Testing this kind of non-functional requirement[1] at the system level is difficult. At the unit test level you can generally simulate certain conditions, but even then throwing the exact type of exception is tricky because it’s usually an implementation detail of some 3rd party library or framework. At the system level you might not be able to pull the plug on an app server because it’s hosted and managed independently in some far off data centre. Shutting an app server down gracefully allows clean-up code to run and so you need to resort to TerminateProcess() or the moral equivalent to ensure a process goes without being given the chance to react. I’m sure everyone has heard of The Chaos Monkey by now but that’s the kind of idea I still aspire to.

I suggested earlier that a lazier approach is to just punt to a support team the moment things start going south.
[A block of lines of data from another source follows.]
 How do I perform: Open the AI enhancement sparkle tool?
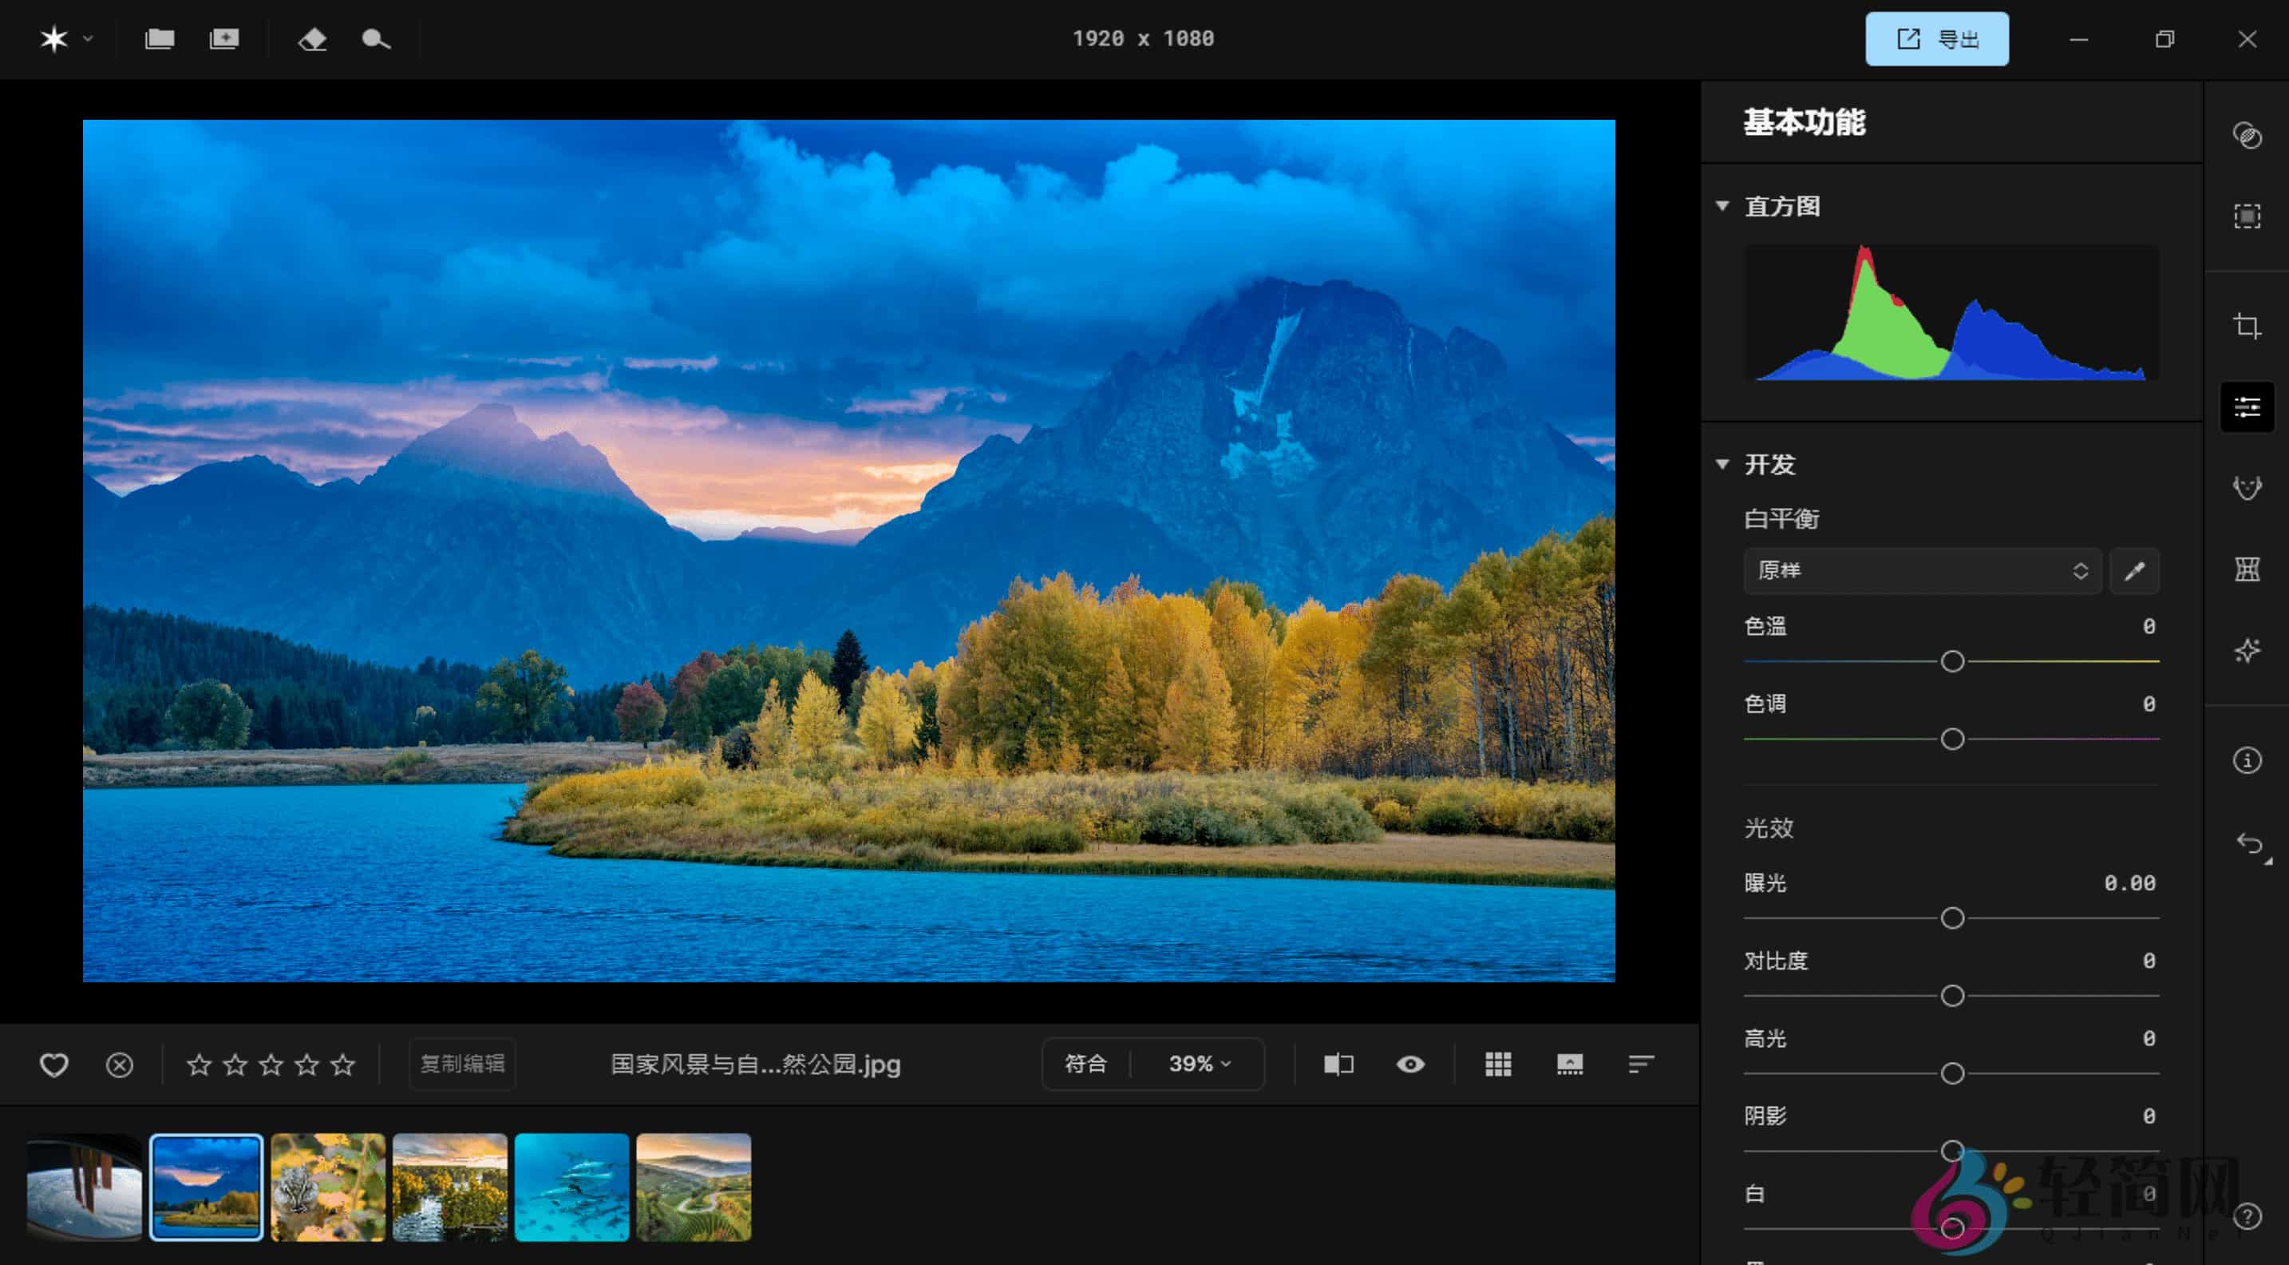tap(2246, 650)
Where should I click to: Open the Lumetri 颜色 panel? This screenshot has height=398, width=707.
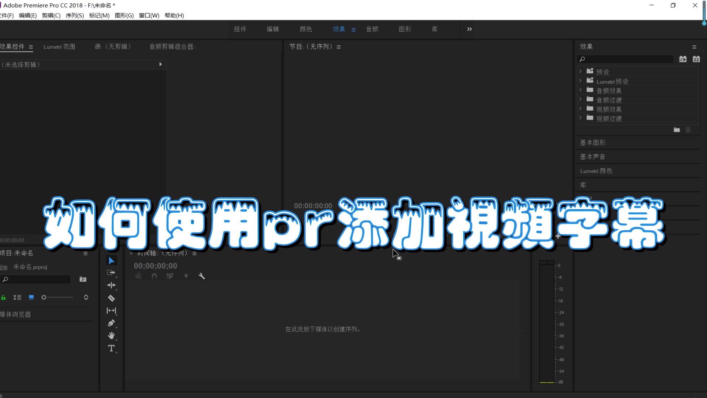click(x=596, y=171)
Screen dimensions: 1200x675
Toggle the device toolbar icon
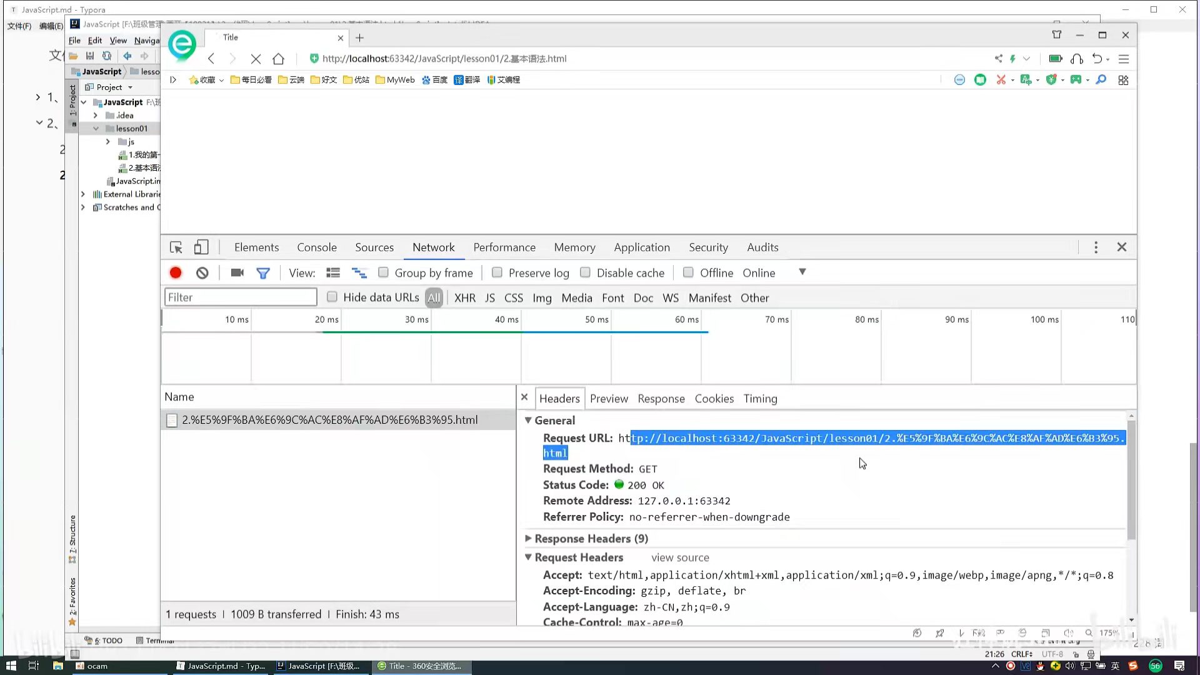tap(201, 248)
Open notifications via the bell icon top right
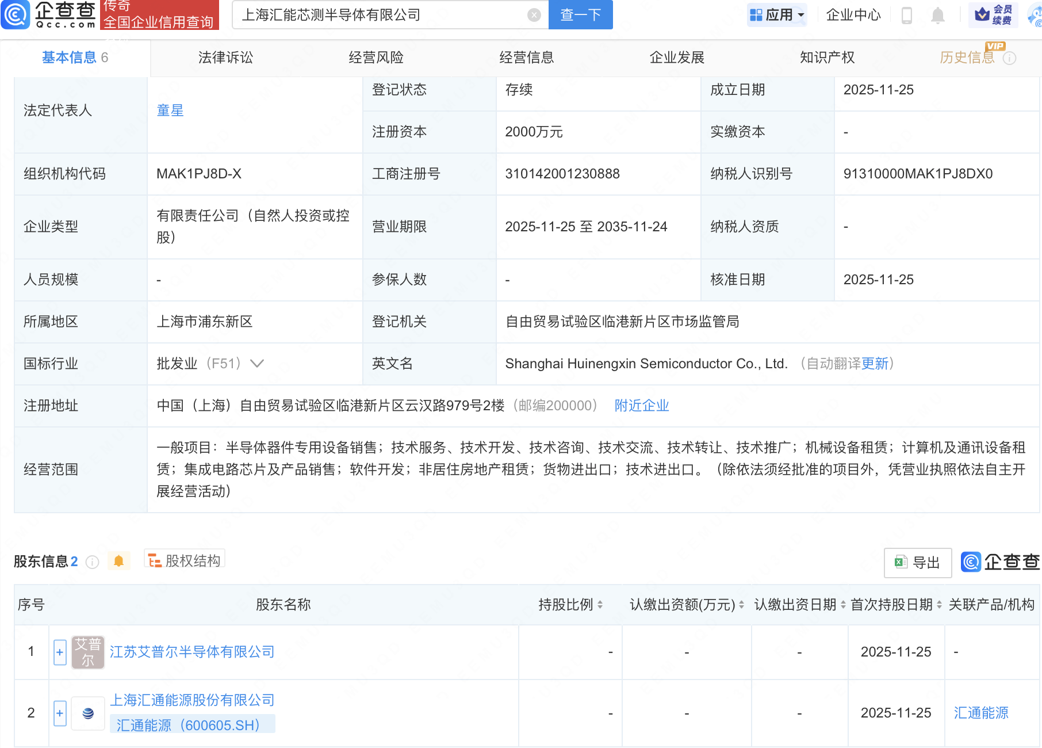 937,16
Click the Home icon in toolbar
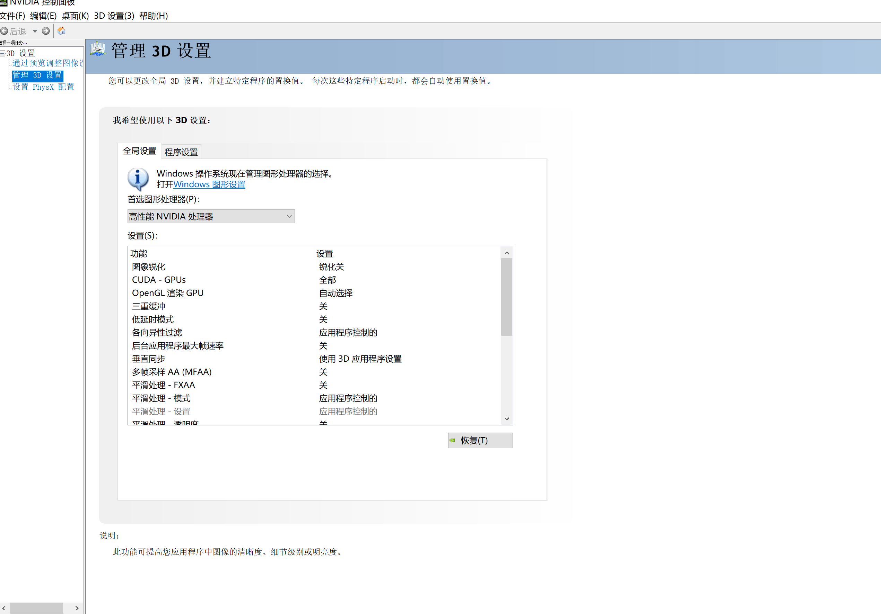Image resolution: width=881 pixels, height=614 pixels. [x=61, y=31]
But is that a cost-effective option? For starters you’ve got to pay for the support staff to be on call. Then you’ve got to build the tools the support staff will need to fix problems, which have to be designed, written, tested, documented, etc. Wouldn’t it make more financial sense to put all that effort into building a more reliable system in the first place? After all the bedrock of a maintainable system is a reliable one - without it you’ll spend your time fire-fighting instead.

OK, so the system I’m currently working on is far from perfect and has its share of fragile parts but when an unexpected failure does occur we try hard to get agreement on how we can handle it automatically in future so that the support team remains free to get on and deal with the kinds of issues that humans do best.

 

[1] I’m loathed to use the term “non-functional” because robustness and scalability imply a functioning system and being able to function must therefore be a functional requirement. Tom Gilb doesn’t settle for a wishy-washy requirement like “robust” - he wants it quantified - and why not? It may be the only way the business gets to truly understand how much effort is required to produce reliable software.